There is, in fact, no limit to the good use to which a reverent study of our dialects may be put by a diligent student. They abound with pearls which are worthy of a better fate than to be trampled under foot. I will content myself with giving one last example that is really too curious to be passed over in silence.

It so happens that in the Anglo-Saxon epic poem of Beowulf, one of the most remarkable and precious


of our early poems, there is a splendid and graphic description of a lonely mere, such as would have delighted the heart of Edgar Allan Poe, the author of Ulalume.
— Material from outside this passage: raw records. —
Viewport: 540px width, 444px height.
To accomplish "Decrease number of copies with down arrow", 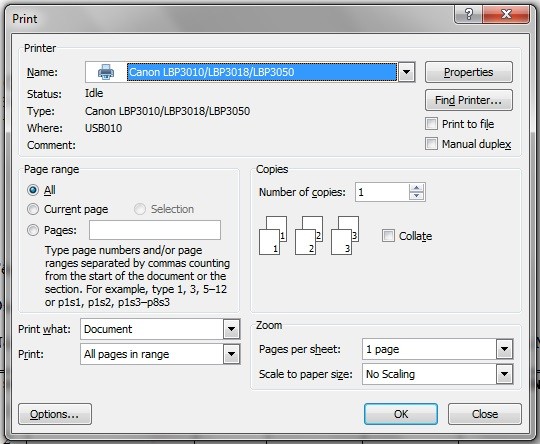I will click(x=417, y=196).
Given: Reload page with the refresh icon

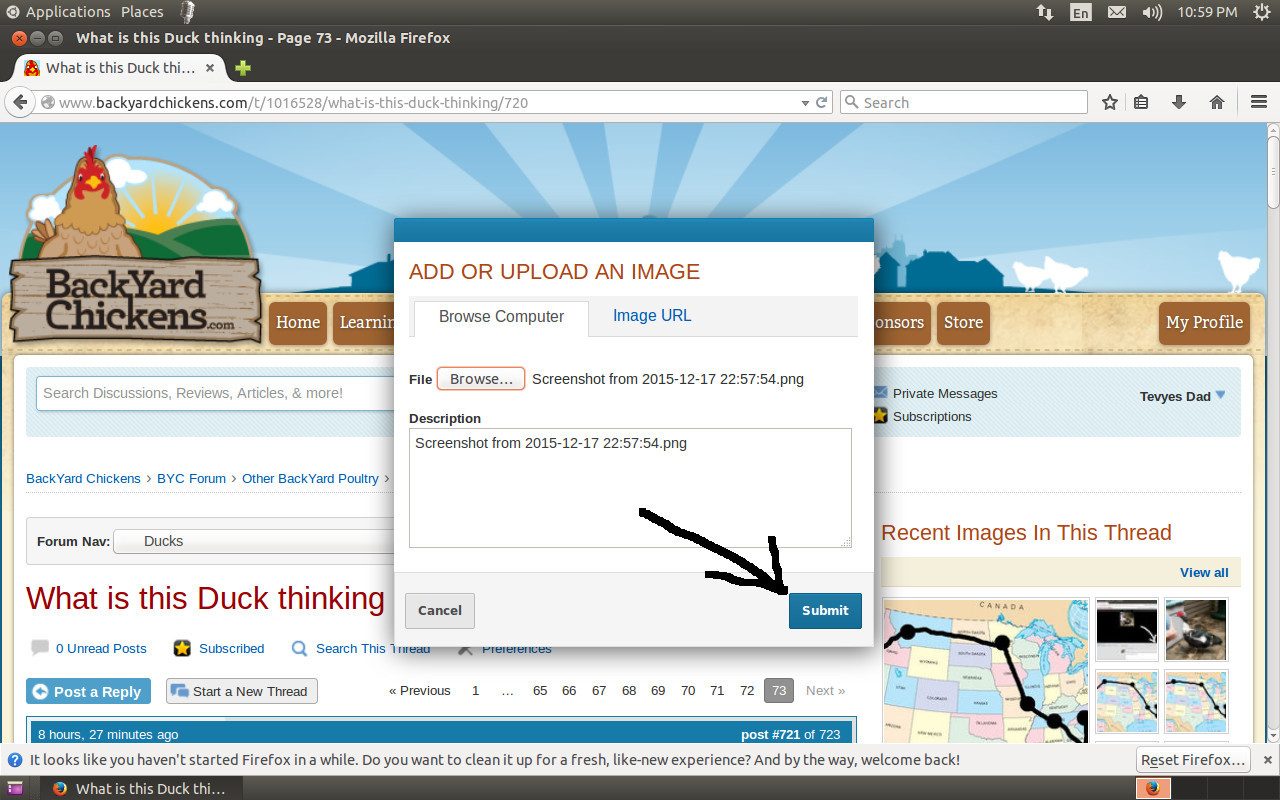Looking at the screenshot, I should (x=822, y=102).
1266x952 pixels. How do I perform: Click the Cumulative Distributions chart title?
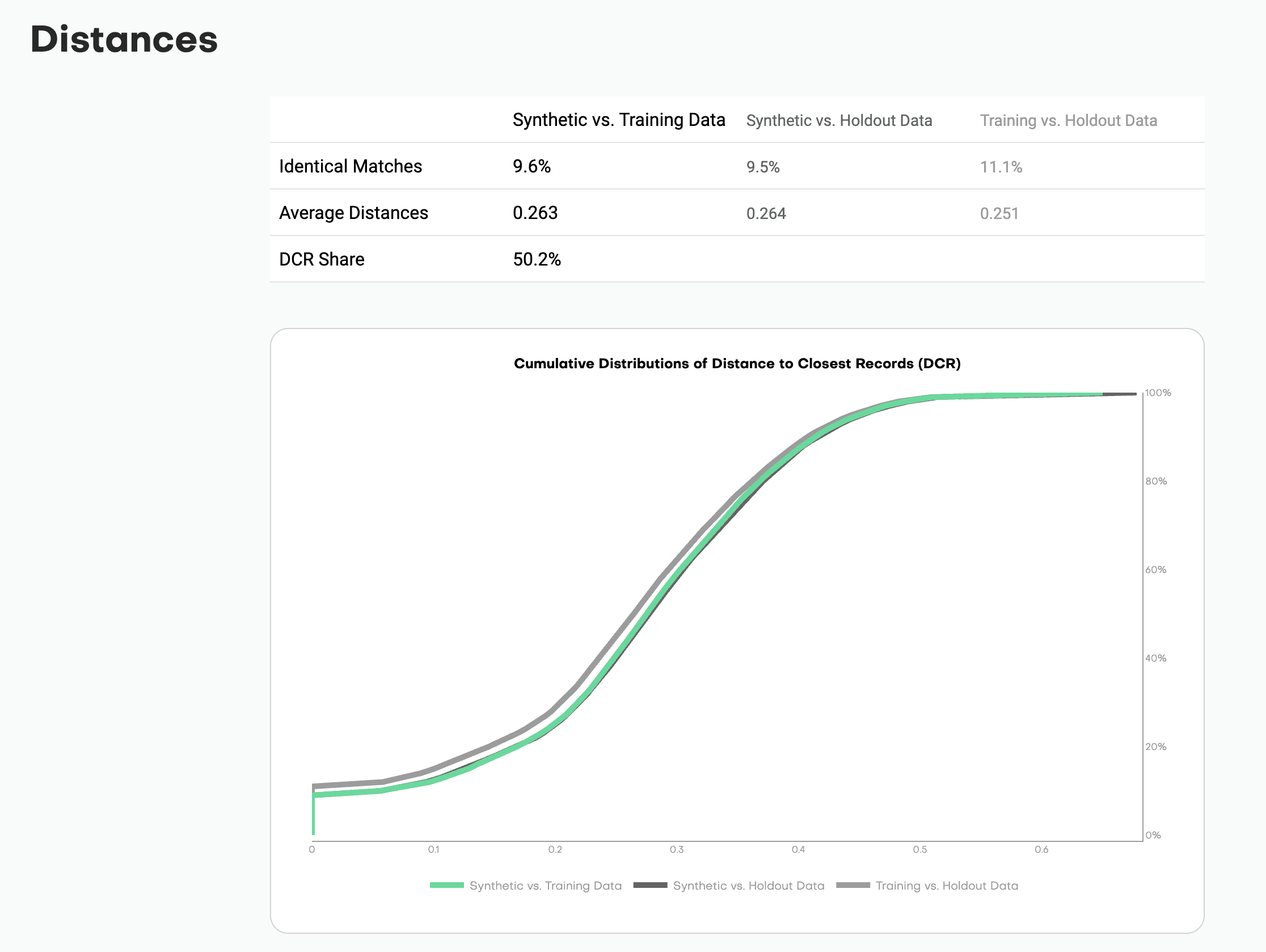pyautogui.click(x=737, y=364)
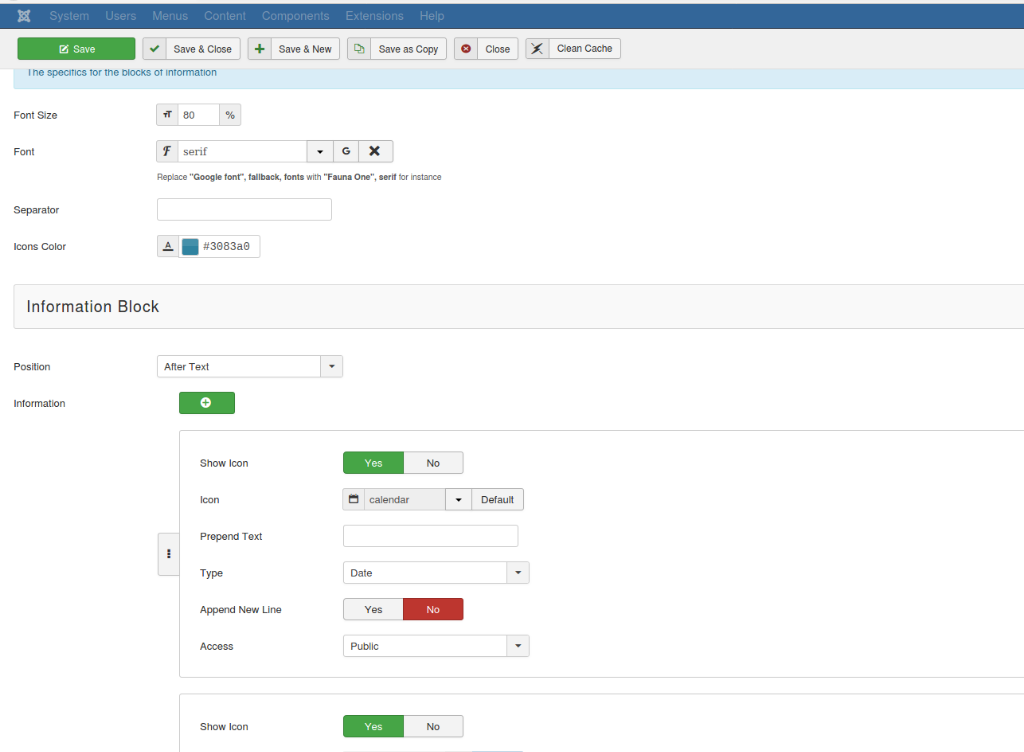The width and height of the screenshot is (1024, 752).
Task: Clear the font with X icon
Action: tap(375, 151)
In Professor Earle's prose translation of this passage, given in his Deeds of Beowulf, at p. 44, is a description of two mysterious monsters, of whom it is said that " they inhabit unvisited land, wolf-crags, windy bluffs, the dread fen-track, where the mountain waterfall amid precipitous gloom vanisheth beneath - flood under earth. Not far hence it is, reckoning by miles, that the Mere standeth, and over it hang rimy groves; a wood with clenched roots overshrouds the water." The word to be noted here is the word rimy, i.e. covered with rime or hoar-frost. The original Anglo-Saxon text has the form hrinde, the meaning of which was long doubtful. Grein, the great German scholar, writing in 1864, acknowledged that he did not know what was intended, and it was not till 1880 that light was first thrown upon the passage. In that year Dr Morris edited, for the first time, some Anglo-Saxon homilies (commonly known as the Blickling Homilies, because the MS. is in the library of Blickling Hall, Norfolk); and he called attention to a passage (at p. 209) where the homilist was obviously referring to the lonely mere of the old poem, in which its overhanging groves were described as being hrimige, which is nothing but the true old spelling of rimy. He naturally concluded


that the word hrinde (in the MS. of Beowulf) was miswritten, and that the scribe had inadvertently put down hrinde instead of hrimge, which is a legitimate contraction of hrimige. Many scholars accepted this solution; but a further light was yet to come, viz. in 1904. In that year, Dr Joseph Wright printed the fifth volume of the English Dialect Dictionary, showing that in the dialects of Scotland, Northumberland, Durham, and Yorkshire, the word for "hoarfrost" is not rime, but rind, with a derived adjective rindy, which has the same sense as rimy. At the same time, he called attention yet once more to the passage in Beowulf. It is established, accordingly, that the suspected mistake in the MS. is no mistake at all; that the form hrinde is correct, being a contraction of hrindge or hrindige, plural of the adjective hrindig, which is preserved in our dialects, in the form rindy, to this very day. In direct contradiction of a common popular error that regards our dialectal forms as being, for the most part, "corrupt," it will be found by experience that they are remarkably conservative and antique.